Geometric Canary: Steerability and Drift Detection from Representational Geometry
Date: 2026-04-21
Source: HuggingFace Daily Papers
Paper: arxiv 2604.17698
Raw: (HuggingFace Daily Papers feed)
TL;DR
Geometric stability — how consistently a model's pairwise representation distances hold across inputs — predicts two distinct deployment properties depending on how supervision is applied. Task-aligned (supervised) stability predicts linear steerability with ρ=0.89–0.97. Unsupervised stability fails at steerability prediction but detects post-training drift earlier and with 6x fewer false alarms than CKA. A single metric, two lifecycle phases, two completely different applications.
Key Findings
The core measurement: Geometric stability measures whether the pairwise distance structure of a model's representation space stays consistent. If two inputs that were "far apart" in the representation space yesterday are still far apart today after fine-tuning, the geometry is stable. If they've moved relative to each other, the geometry has shifted.

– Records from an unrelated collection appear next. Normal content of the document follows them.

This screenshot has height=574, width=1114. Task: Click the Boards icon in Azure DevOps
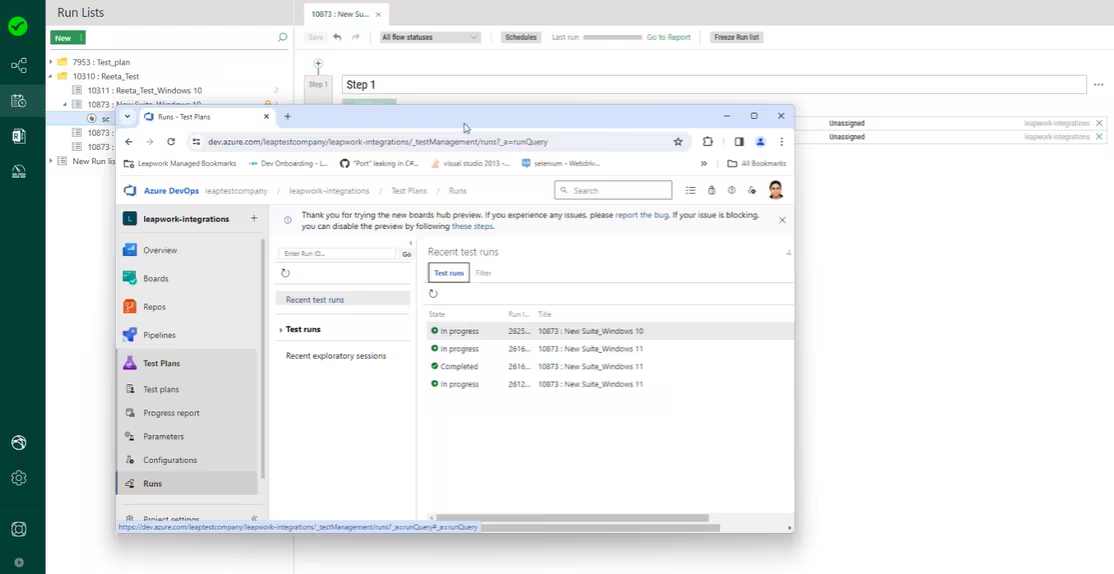click(129, 278)
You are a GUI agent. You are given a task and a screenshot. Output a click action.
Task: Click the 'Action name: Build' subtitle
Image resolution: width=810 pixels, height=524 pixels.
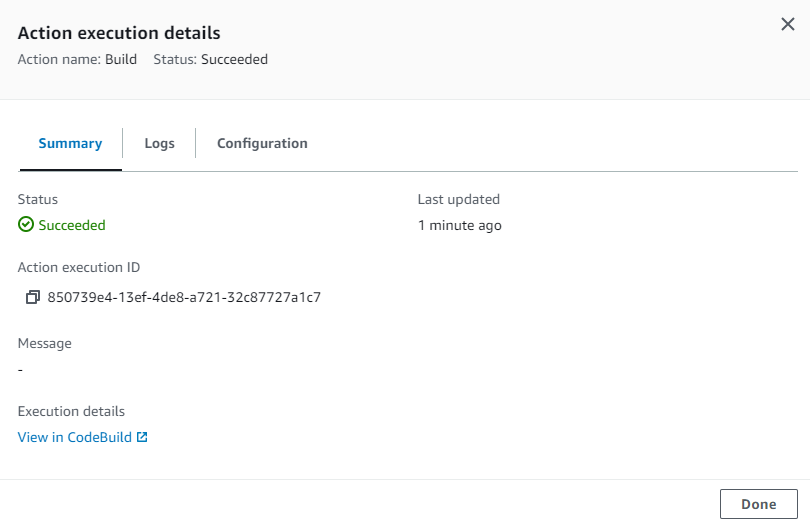click(77, 59)
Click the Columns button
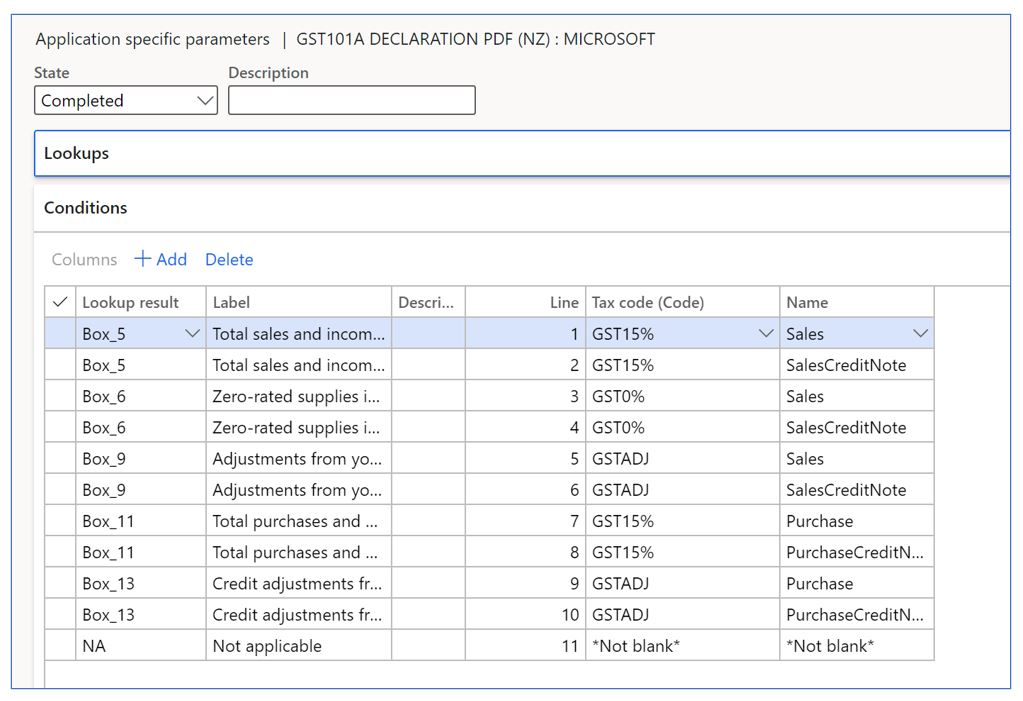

Supervised stability → steerability prediction (pre-deployment):
- Task-aligned Shesha variants achieve ρ=0.89–0.97 correlation with linear steerability
- Tested across 35–69 embedding models and three NLP tasks
- A model with stable task-aligned geometry can be controlled by linear probes (affine transformations of its hidden states)

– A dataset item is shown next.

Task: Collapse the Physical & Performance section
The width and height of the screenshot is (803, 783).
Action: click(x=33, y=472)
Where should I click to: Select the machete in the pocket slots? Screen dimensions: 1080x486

- Practical use: run this before deploying to check whether the model will accept behavioral control at inference time
Unsupervised stability → drift detection (post-deployment):
- ρ~0.10 for steerability prediction — unsupervised stability tells you nothing about steerability
- But detects ~2x more geometric change than CKA (centered kernel alignment) during post-training alignment
- Provides earlier warning in 73% of models tested
- 6x lower false alarm rate than CKA for the same detection sensitivity
- Practical use: monitor this continuously post-deployment to catch alignment drift early
The dissociation is the key finding. The same underlying mathematical concept (geometric stability) has radically different predictive value depending on supervision. This is not a continuous spectrum — it is a genuine fork. Supervised: steerability signal. Unsupervised: drift signal.
Relation to Prior Wiki Pages
- Connects to the broader theme of model deployment diagnostics. No prior wiki page specifically covers representation geometry as a monitoring tool.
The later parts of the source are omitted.